(Saved entries)
● ● ● ● ●
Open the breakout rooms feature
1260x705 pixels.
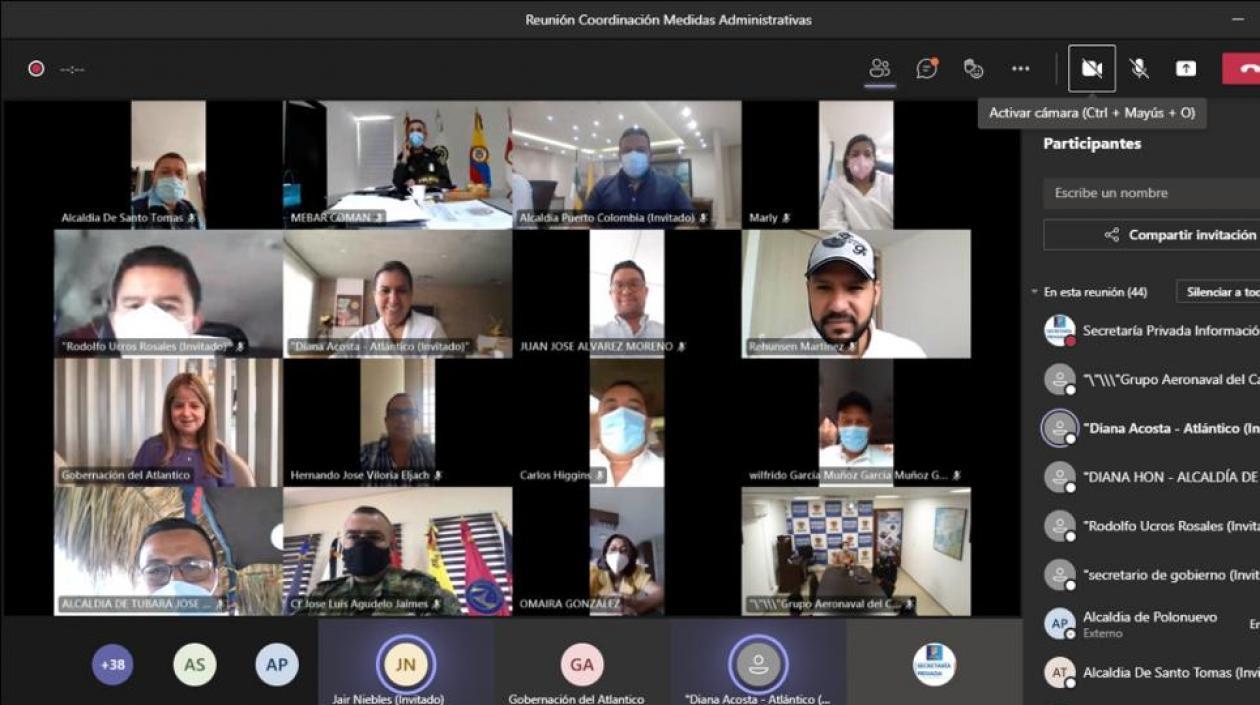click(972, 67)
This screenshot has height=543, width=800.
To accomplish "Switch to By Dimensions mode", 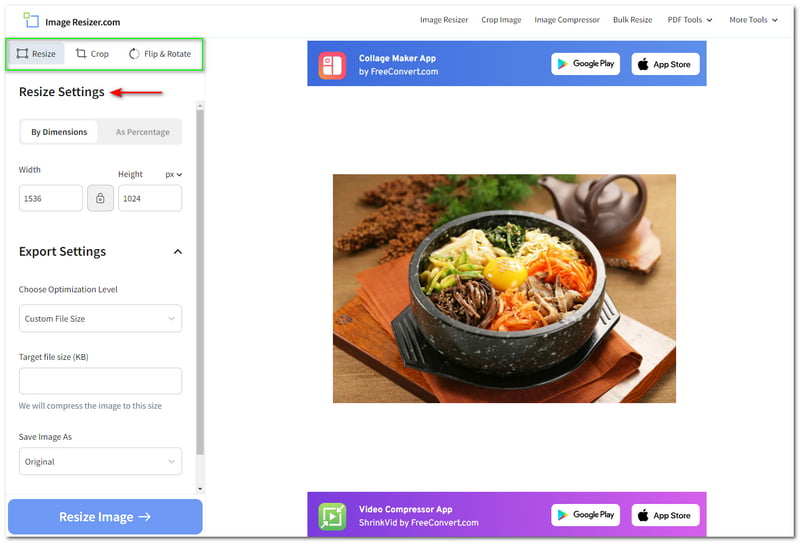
● ● ● ● ●
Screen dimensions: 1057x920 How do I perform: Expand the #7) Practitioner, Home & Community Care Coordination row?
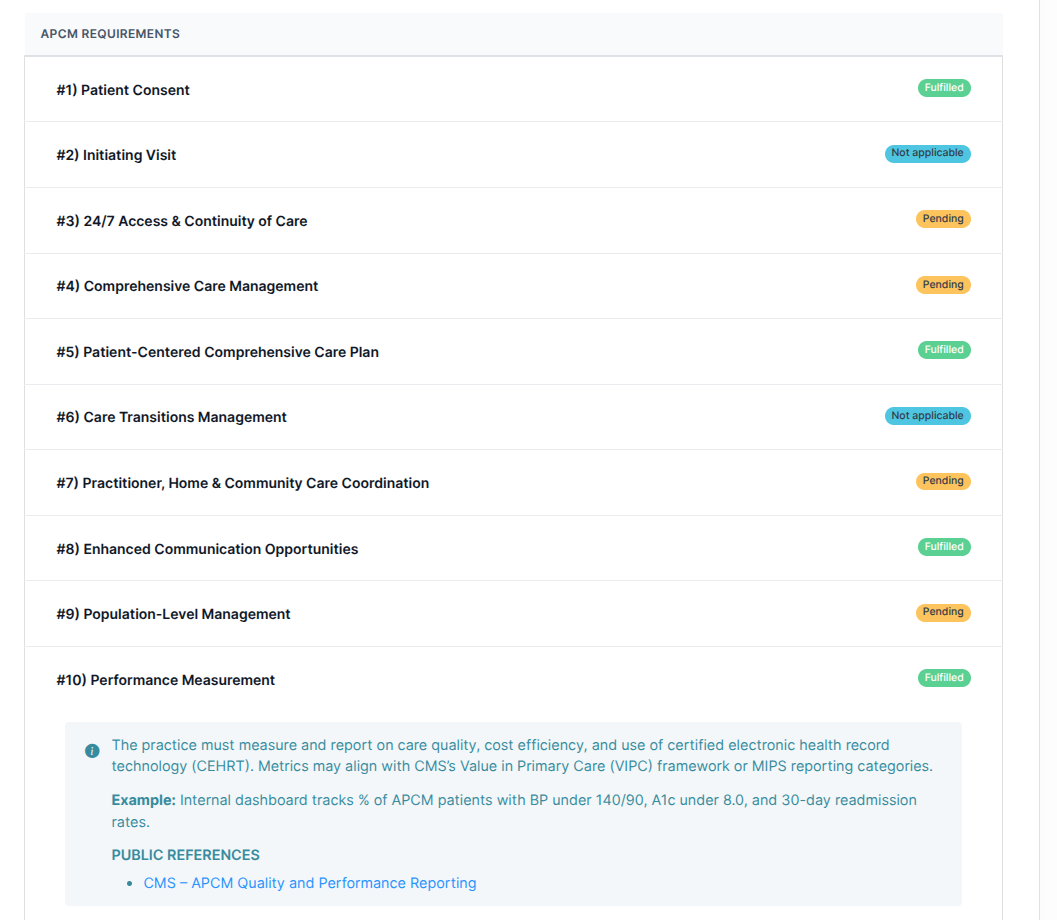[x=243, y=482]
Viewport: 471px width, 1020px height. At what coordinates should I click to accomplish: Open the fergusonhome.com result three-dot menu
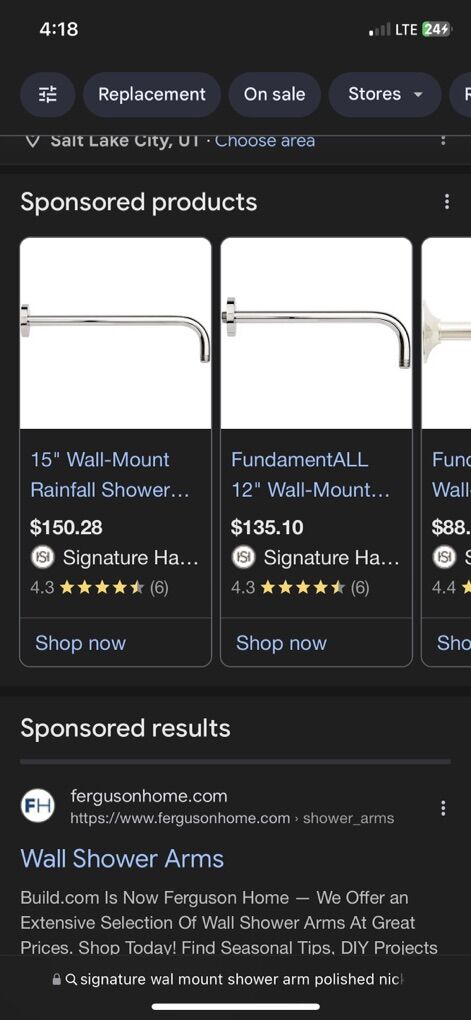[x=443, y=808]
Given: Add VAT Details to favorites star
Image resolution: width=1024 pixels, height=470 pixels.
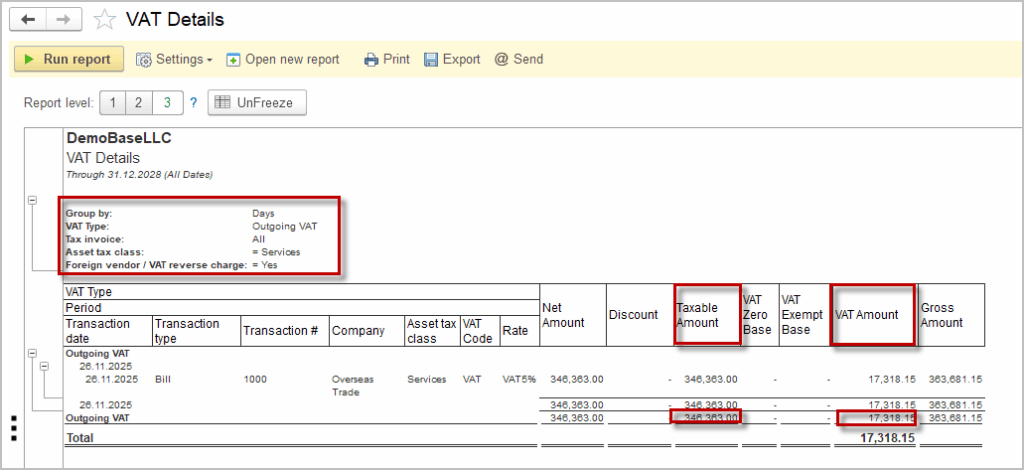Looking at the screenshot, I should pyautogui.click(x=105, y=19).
● ● ● ● ●
Your goal: How many lines of the records above contain the string "width"? Reply with the number alone.

Full output: 3